TECHNICAL DEVELOPMENT
"The Liminophone translates the physiological and psychological experiences of swimming into musical parameters. There are nine data metrics read at each NOAA station in the storm-surge network, with online updates every six minutes. Didkovsky's program, in his Java Music Specification Language (JMSL), linearly interpolates the online data every ten seconds between readings, to make the soundscape shift gradually. The shift from data metric to musical occurrence was generated through translation from scientific to psycho-physiological. The following is a short excerpt from the huge correspondence that generated The Liminophone:
Whatever one experiences over a long swim, or an intensely cold short swim, is the result of understanding current conditions, remembering conditions from other swims, comparing the two, and seasoning the result with the unknowns. In shorthand, here are the nine NOAA metrics, distilled down to a swimmer's experience:
-Predicted water level = scientific/experiential knowledge
-Observed water level = empirical/experiential knowledge
-Residual water level = margin of error, expectation of change, unknowability factor
-Wind speed = ease or challenge of conditions
-Wind direction = mood during swim
-Wind gusts = extremity of experience and moods
-Barometric pressure = all-around vibe, and/or psych-out factor
-Air temperature = mood before swim, expectation of post-swim
-Water temperature = changes focus from internal to external. Most dramatic and challenging feature.
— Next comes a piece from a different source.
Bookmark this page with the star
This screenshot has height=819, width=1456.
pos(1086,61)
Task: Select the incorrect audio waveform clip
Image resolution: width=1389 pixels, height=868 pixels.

"In short, the instrument creates glissandi between frequencies. Starting and ending frequencies are determined by water-level data; vibrato range and rate are set by water and air temperature; wind gust and direction dictate the wild-card of sound duration, and thus the speed of glissando. There is a lot more magic behind the beauty of how the data is sonified, thanks to Didkovsky.
"The instrument also generates short phrases for an accompanying live musician to use in structured improvisation, enabling anyone to play a duet with the Singing Harbor." —R.G.